Giorgio Netti, compositore di musica contemporanea, avendo letto su Fyinpaper il mio articolo sul film Anselm di Wim Wenders, mi ha fatto pervenire un suo intervento sull’argomento. Allarga il discorso da me impostato al mondo della musica “colta” contemporanea. Le virgolette sono d’obbligo, dopo lo sconfinamento verso la musica popolare operato da compositori come Berio negli anni settanta del secolo scorso e dopo il chiaro interesse dei compositori più giovani verso il rock e le altre forme del rap.
Netti puntualizza che Kiefer prova (e ci riesce perfettamente) a
utilizzare gli strumenti stessi del mercato di massa, senza compromessi e con un prodotto che apre gli occhi su quello che il mercato di massa da sempre nasconde. Non conosco altri esempi colti di queste proporzioni, se non – forse e in piccolo – Wenders (con un linguaggio comunque destinato principalmente alla massa: il cinema) e in piccolissimo Stockhausen (che dai Beatles in poi è arrivato a influenzare la musica pop più intelligente).
Tedeschi entrambi, e non credo sia un caso: il fiume carsico della “grandezza” non ha mai smesso di scorrere là sotto. Nella Germania dell’attuale (loro) musica contemporanea qualsiasi stupidata, se fatta in grande, diventa improvvisamente importante e degna di cospicui (ma sempre meno) investimenti. Non sapendo più distinguere qualitativamente, l’intero circo dell’arte si affida alla quantità, peraltro obiettivo che più direttamente corrisponde alla sua, del circo, necessità primaria: vendere. E il grande Anselm gli dà da vendere, precarietà, impossibilità, gigantismo, in quantità prima di lui inimmaginabili. Grande rispetto.
Riportato il pensiero di Giorgio Netti, sento il bisogno e il dovere di fare presente quanto segue.
Caro Giorgio Netti, il mio articolo è stato una presa di posizione personale a difesa di una poetica post pop, la mia, che non è contro il popolo (basta pensare alla materia che uso, le bocche spalancate della gente senza sovrastrutture culturali che capita nel mio studio, ecc), ma contro l’inquinamento in senso lato, visivo in particolare (quindi il vuoto!).
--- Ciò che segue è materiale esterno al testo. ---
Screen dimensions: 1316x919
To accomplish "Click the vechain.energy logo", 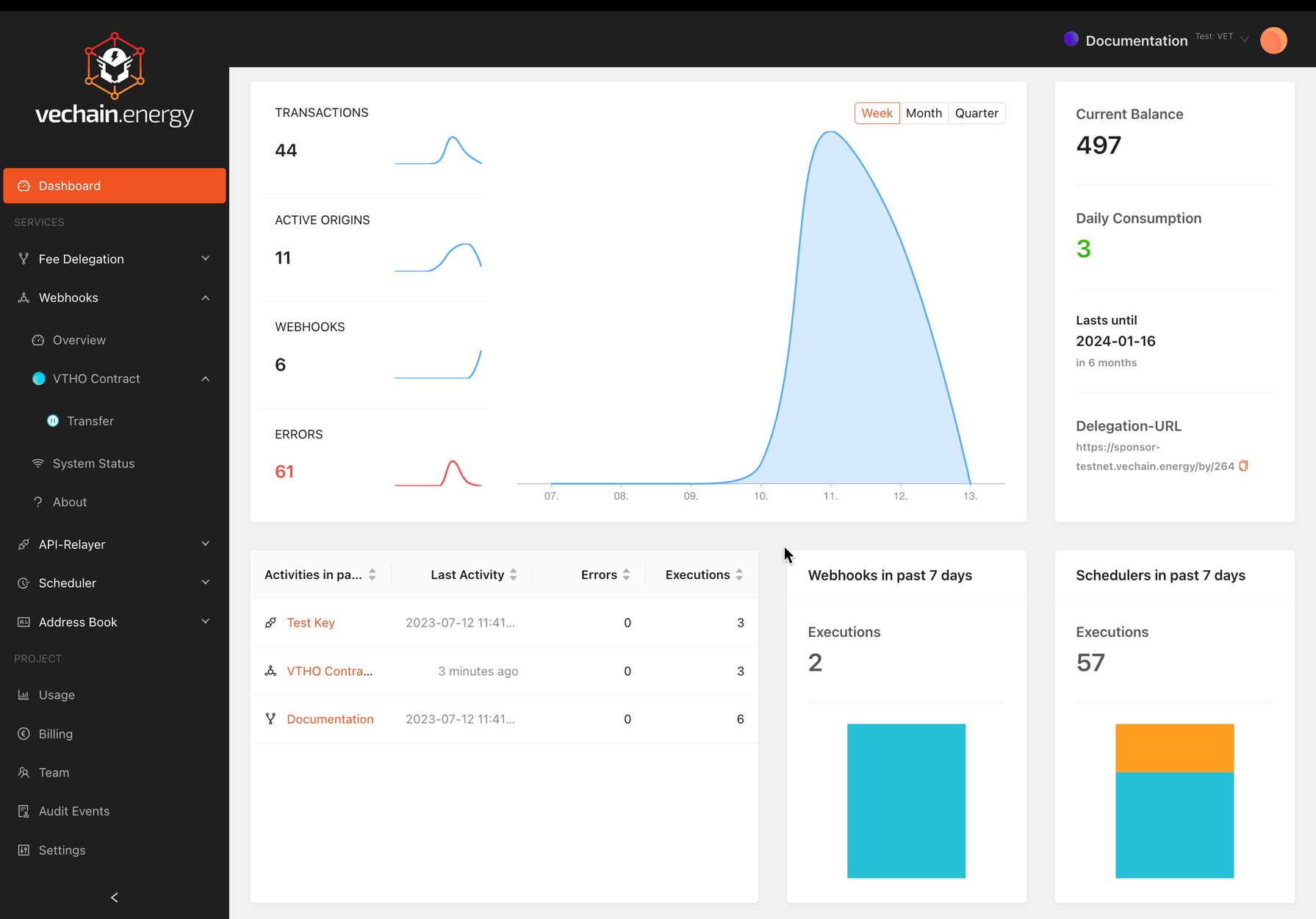I will tap(115, 80).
Lo scomodo opposto di Kiefer. Parlo anche di costume, di epoca: tutti da Wenders il sabato sera!
Comunque concordo con la sua analisi pangermanica. Dalla guerra persa hanno tratto vantaggio spirituale: il fiume è tornato fuori, forse non proprio gioioso, ma impetuoso sì. È già molto dopo Auschwiz (ricorda il giudizio di Adorno sulla impossibilità di una qualsiasi speranza, anche quella che possono eventualmente fornire le utopie creative?). Ma nella sua dotta citazione si è dimenticato di Beuys e di noi italiani, Mauri, Berio, Nono ecc, che in qualche modo esprimono la speranza. Certo, a che punto è la notte? Scuretta, tutte le vacche sono nere. Lumicino: tabula rasa.
Capisco e sono d’accordo con la presa di posizione. Non mi sono affatto dimenticato di Beuys e dei vari antecedenti, parlavo dello specifico uso degli strumenti del mercato di massa che Kiefer fa come nessuno prima di lui e senza compromessi. Mauri è quanto di più distante ci sia dagli strumenti del mercato di massa, Nono non ne parliamo nemmeno e Berio in parte sì, ci ha tentato nel 1972 con la sua bellissima serie di 12 puntate televisive. C’è musica e musica, ma erano altri anni e non se ne è fatto più niente. L’ovvia stima che ho di loro non c’entra con il discorso precedente. Citavo Stockhausen per la produzione sterminata: 106 cd: niente di paragonabile a nessun altro compositore contemporaneo (e nemmeno barocco, i romantici si sa, erano stitici).
Quanto alla “Tabula rasa”, come dice Lei, la memoria (e io aggiungo: elaborata) è fondamentale. La tabula rasa è sempre stata un tragico episodio all’interno della barbarie: barbarie prima, barbarie dopo, per secoli. Io rimango interessato al costruire, differentemente ma costruire. La massa, e di conseguenza il mercato di massa, non mi ha mai interessato. Leggo in Kiefer il vero artista, e questo è l’importante, che è riuscito attraverso gli strumenti del mercato di massa a realizzare opere impossibili per chiunque si fosse affidato alle sue sole forze (i casi precedentemente nominati e tutti gli altri non nominati). In questo senso dicevo che la sua unica vera opera, della quale tutto quanto ha prodotto sono più o meno preziose variazioni, è il cambio di scala senza compromessi.